WASHINGTON _ A bill in Congress that outlaws betting on amateur sports has garnered formal support from 62 major college coaches.
Among the coaches supporting it are Volunteer head football coach Phillip Fulmer and women's head basketball coach Pat Head Summitt.
” There's no gambling here on this team,” Fulmer said. “I don't think the bill affects this team at all. I just think the bill tries to make the sport better and college athletics cleaner.”
Fulmer, Summitt and coaches from universities across the nation sent a letter of thanks to Sen. Sam Brownback, R-Kan., for co-sponsoring the Amateur Sports Integrity Act. Not on the list of signatures was Jerry Green, head coach for the men's basketball team at UT. Green could not be reached for comment, but UT athletics director Doug Dickey said he is certain that Green supports the bill.
The bill, also backed by Sen. Patrick Leahy, D-Vt., and the NCAA, would put a federal ban on gambling on high school, college and Olympic sports. Yesterday representatives from the University of Kentucky and the University of Connecticut testified at a hearing on the bill before the Senate Commerce Committee.
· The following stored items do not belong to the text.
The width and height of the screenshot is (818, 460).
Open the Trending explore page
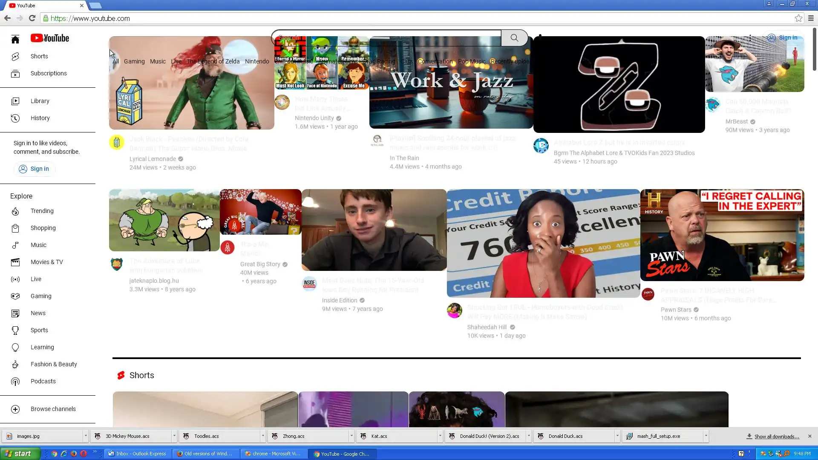pyautogui.click(x=42, y=211)
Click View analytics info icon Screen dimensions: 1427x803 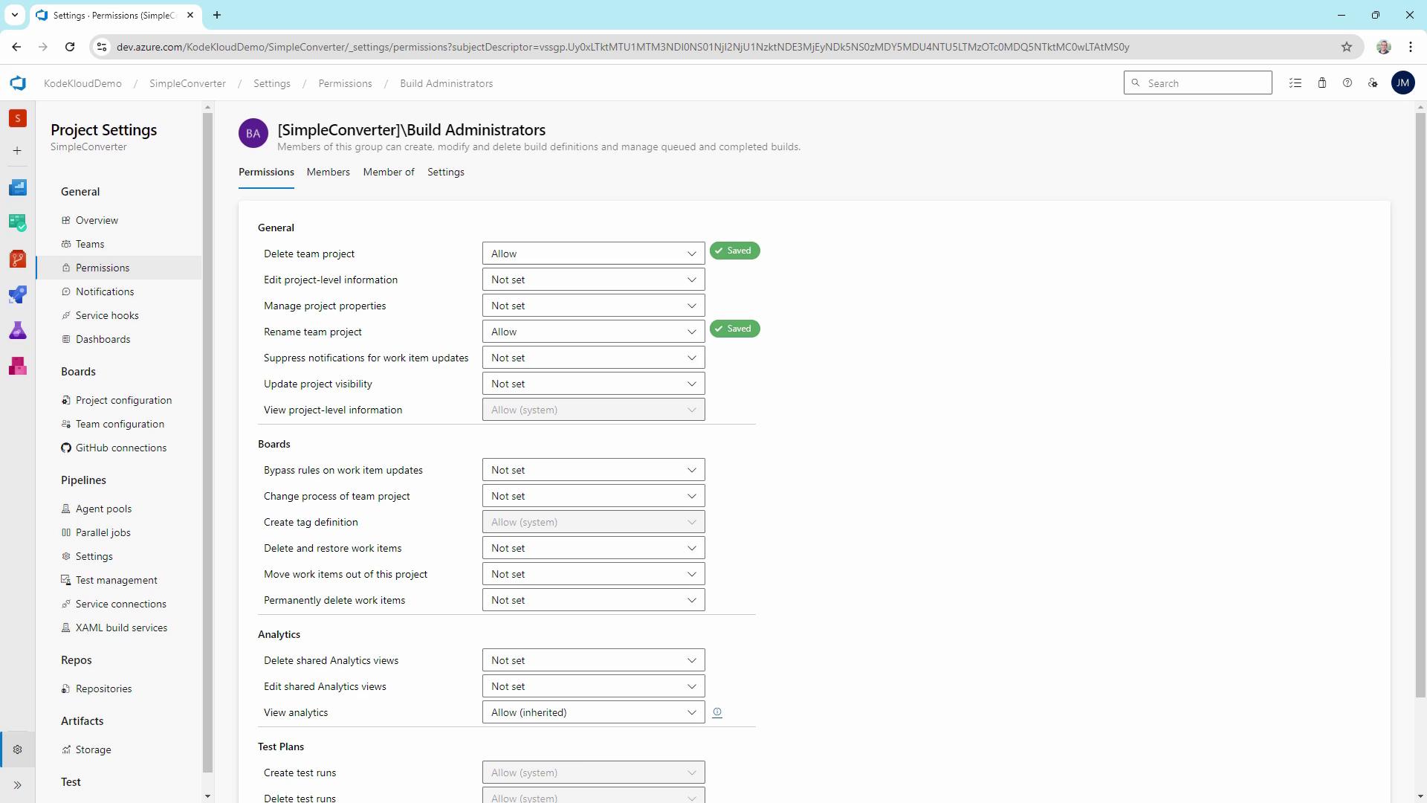716,712
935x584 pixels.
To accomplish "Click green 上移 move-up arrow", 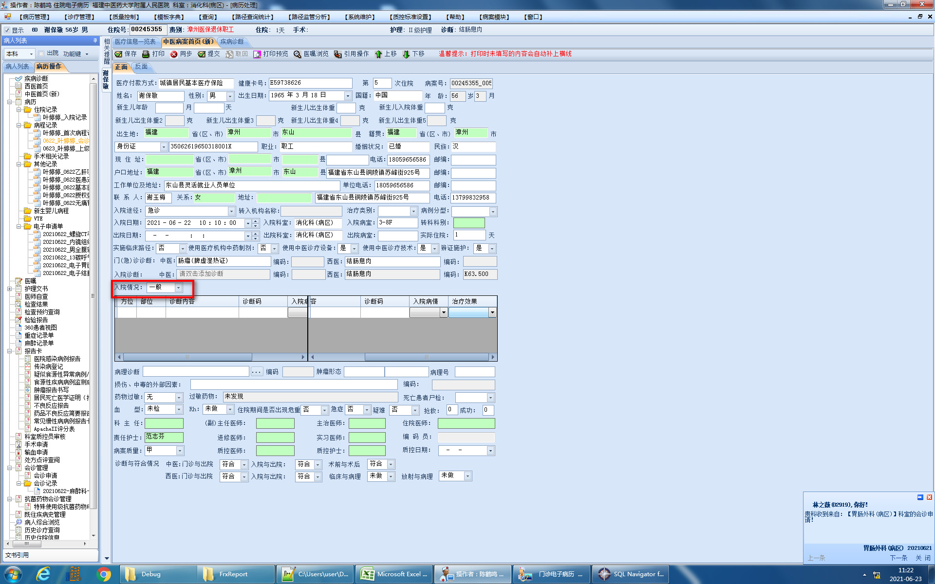I will click(x=378, y=54).
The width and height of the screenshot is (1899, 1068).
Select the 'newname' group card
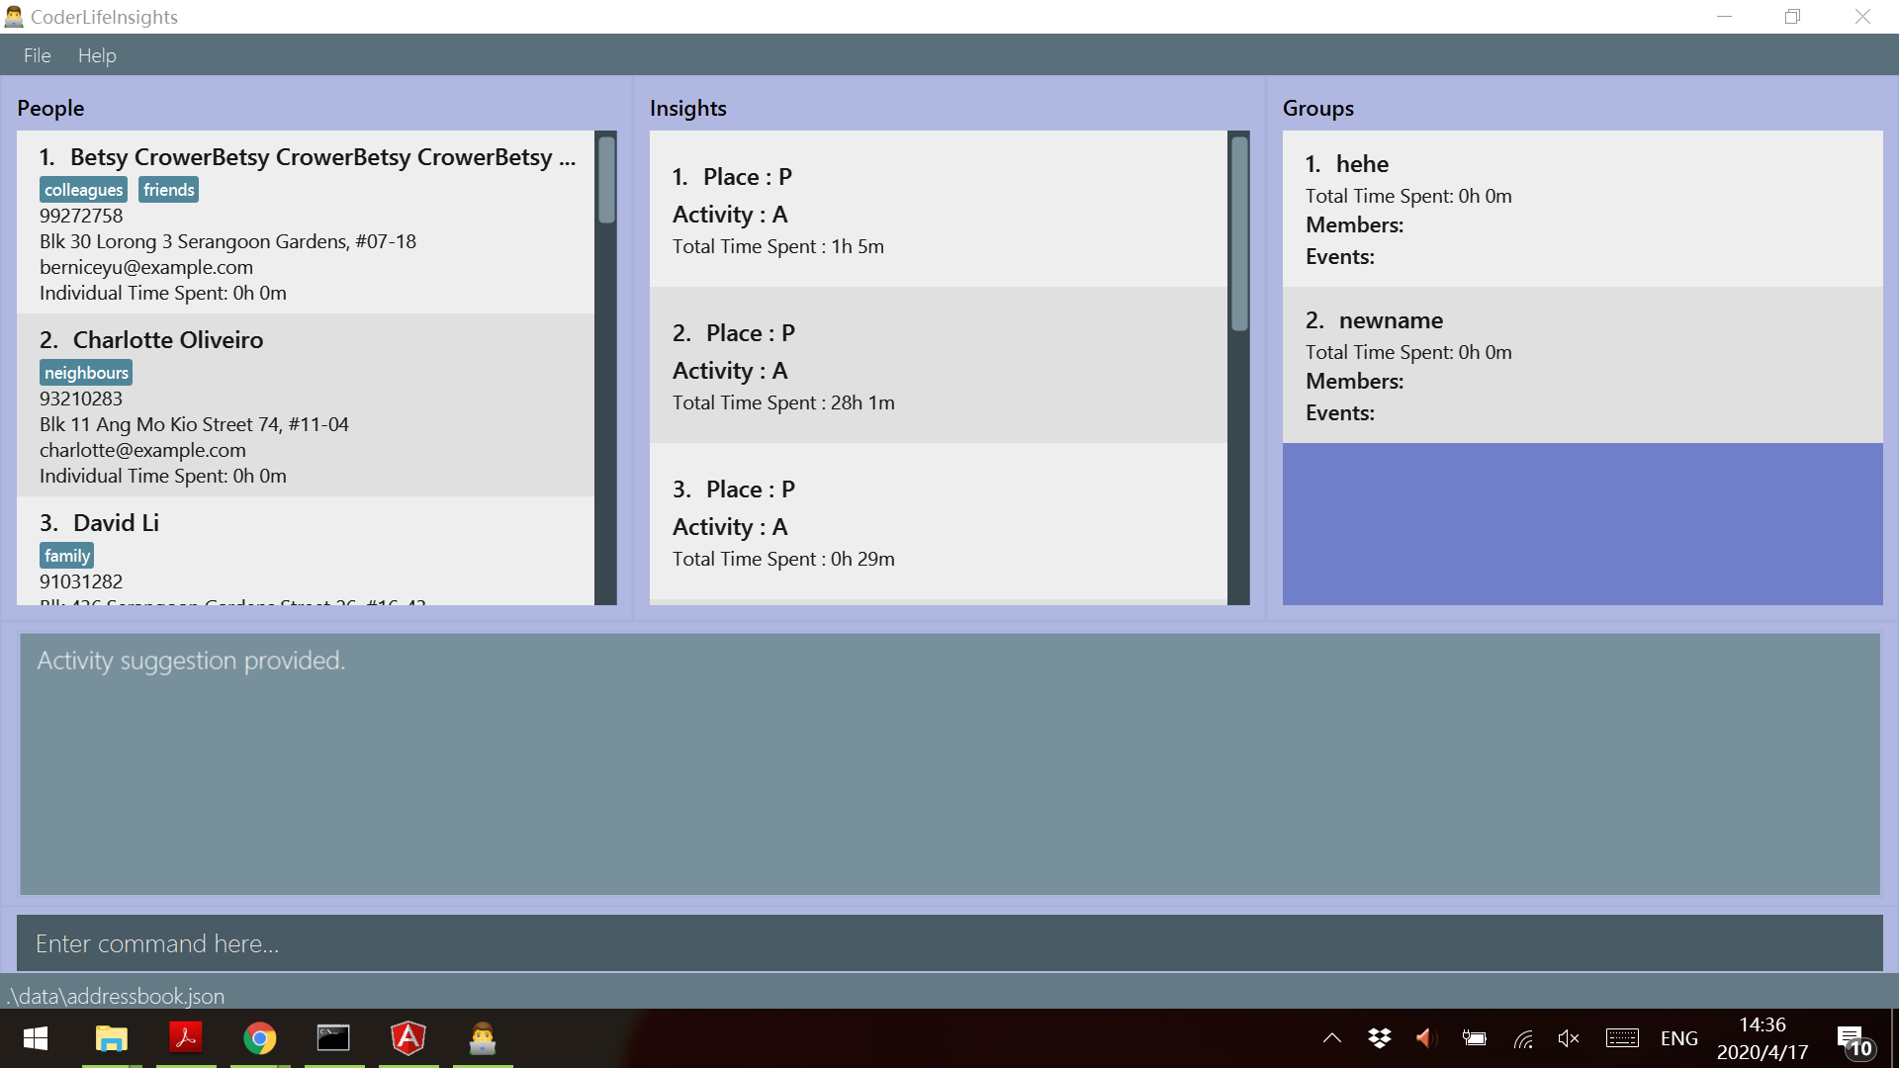(x=1582, y=365)
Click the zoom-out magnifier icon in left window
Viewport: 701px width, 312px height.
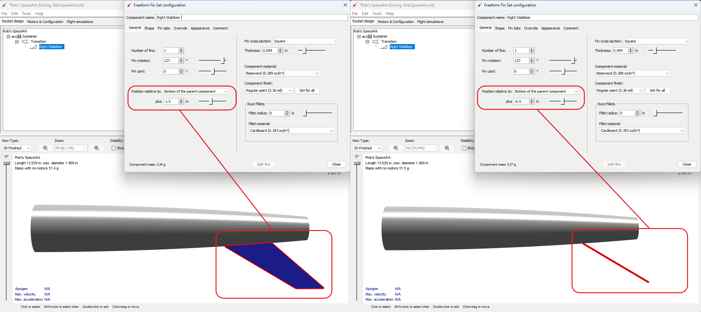pos(45,148)
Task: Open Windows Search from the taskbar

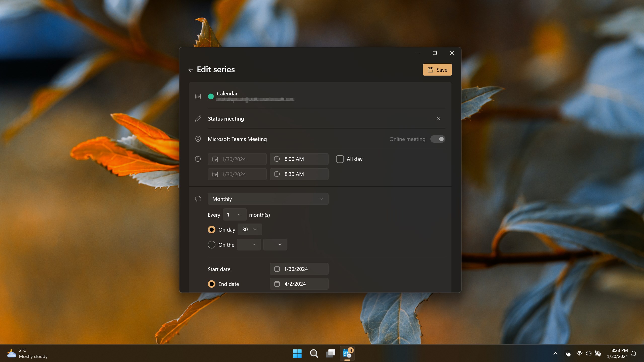Action: [314, 353]
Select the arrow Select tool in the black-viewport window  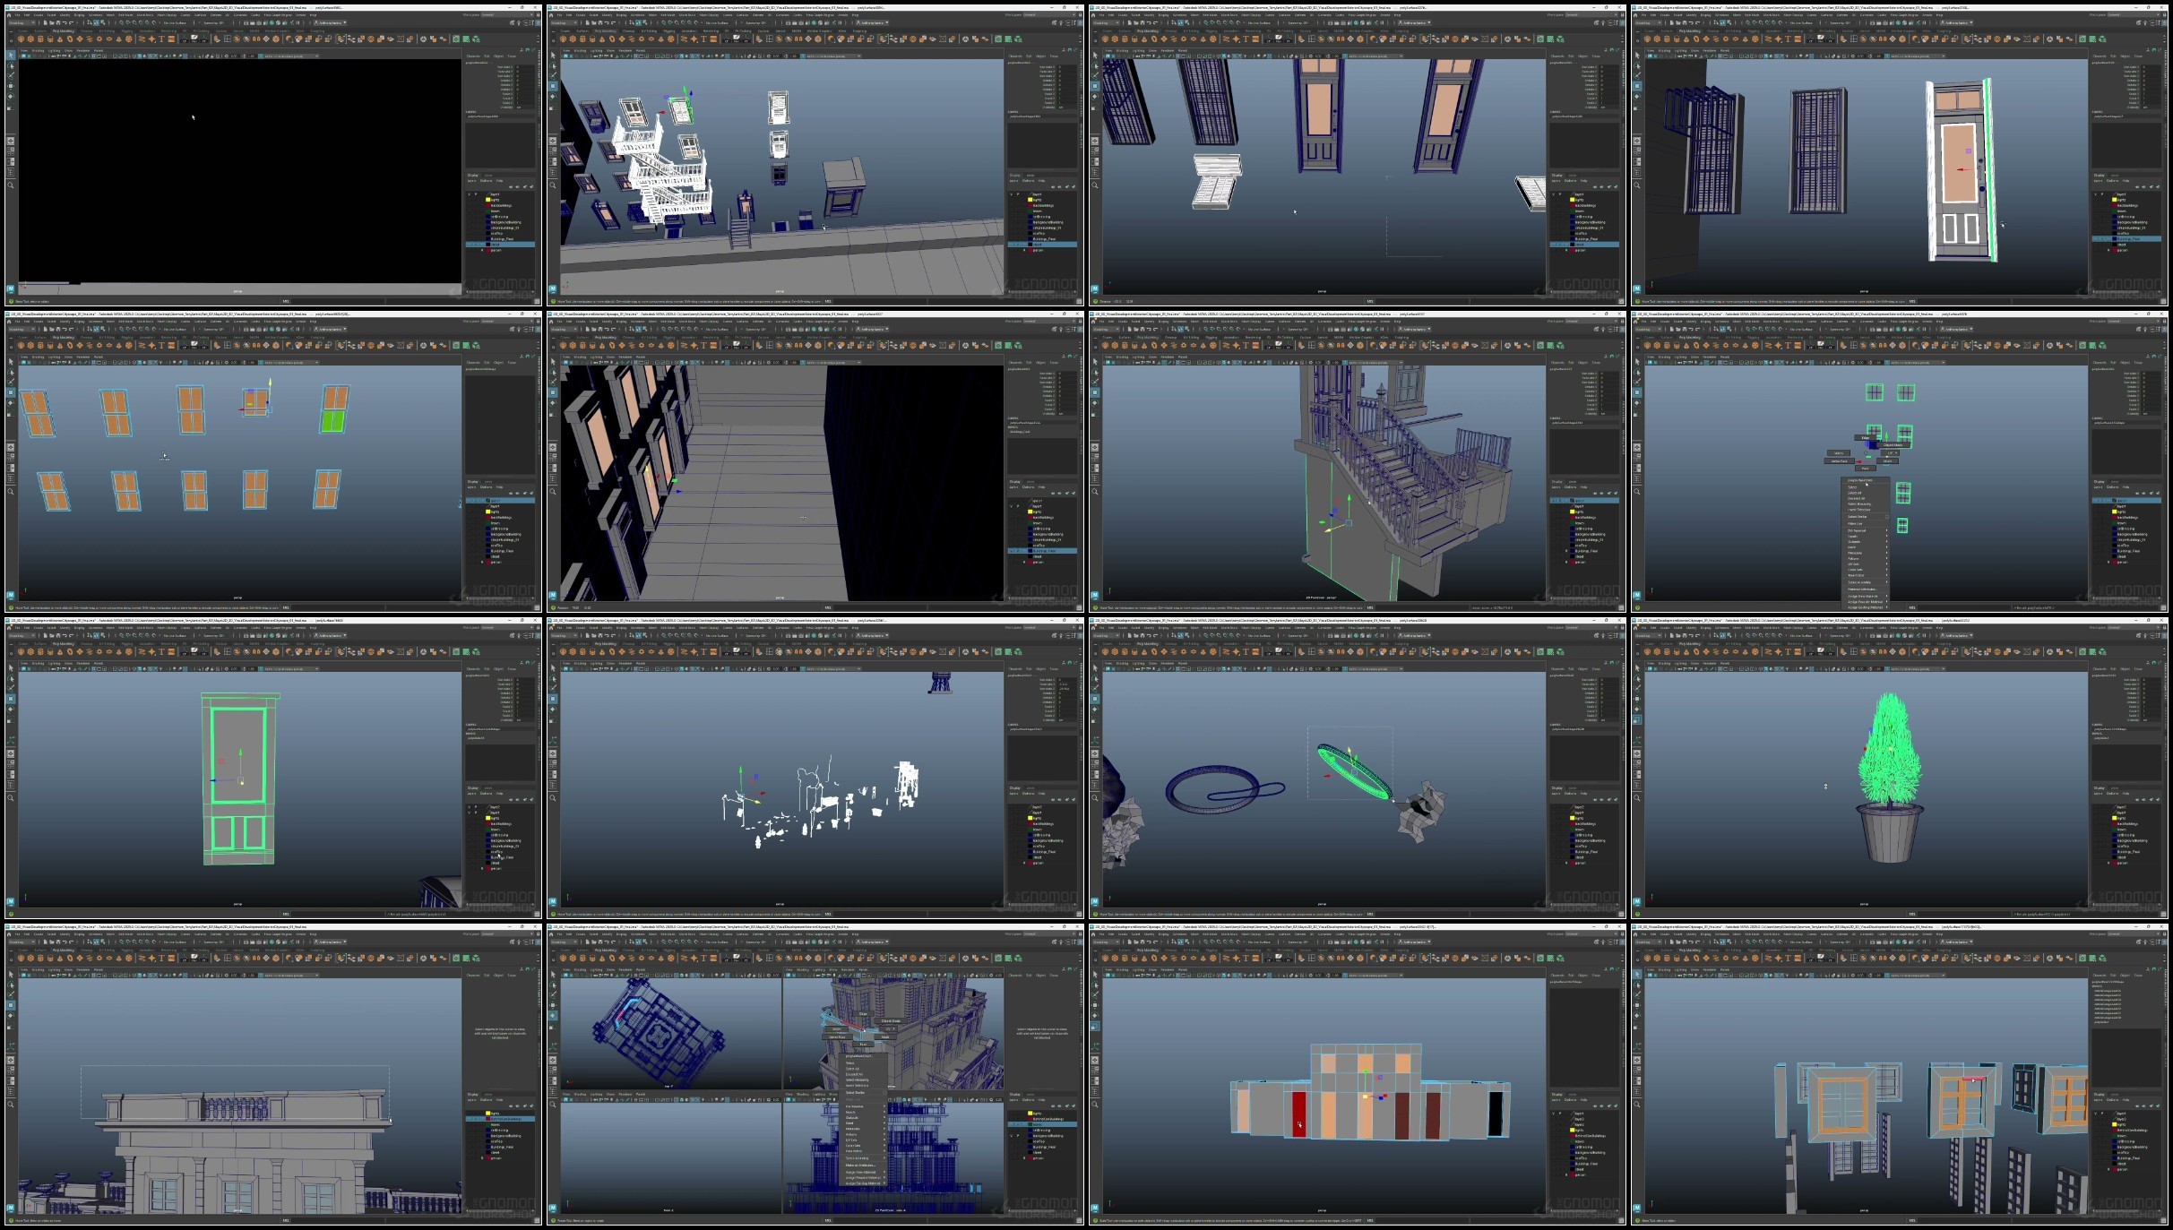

In written testimony, President of the University of Kentucky, Charles T. Wethington Jr., said gambling on college sports diminishes the hard work and integrity of the athletes. “In my 10 years as president,” he added, “I have yet to hear genuine fans of intercollegiate athletics suggest that they support collegiate contests because they can bet on the outcome of the games.”
Also testifying at the hearing were spokespersons from Sports Illustrated, the University of Minnesota, the American Gaming Association and other groups formed to track and study gambling in the United States.
Gambling on amateur sports has been illegal in every state except Nevada since 1992. More than $2.2 billion was placed on sports wagers in Las Vegas from 1998 through 1999, according to state statistics. Of that, 29 percent– $666 million– was bet on college sports. But if the bill is passed, the ban on amateur sports gambling would extend to Nevada.
Opponents say the bill can't be enforced and ignores the illegal gambling problem outside of Nevada.
Frank Fahrenkopf Jr., president of the American Gaming Association, said he thinks the bill will only be a “cosmetic cure” that does not target illegal gambling. “I believe this is a smoke screen,” he said. “Doing away with legal betting in Nevada will not do away with illegal betting elsewhere.”
But Coach Fulmer said he thinks the bill would provide more accountability. “The bill may push gambling underground,” he said, “but at least it makes it illegal.”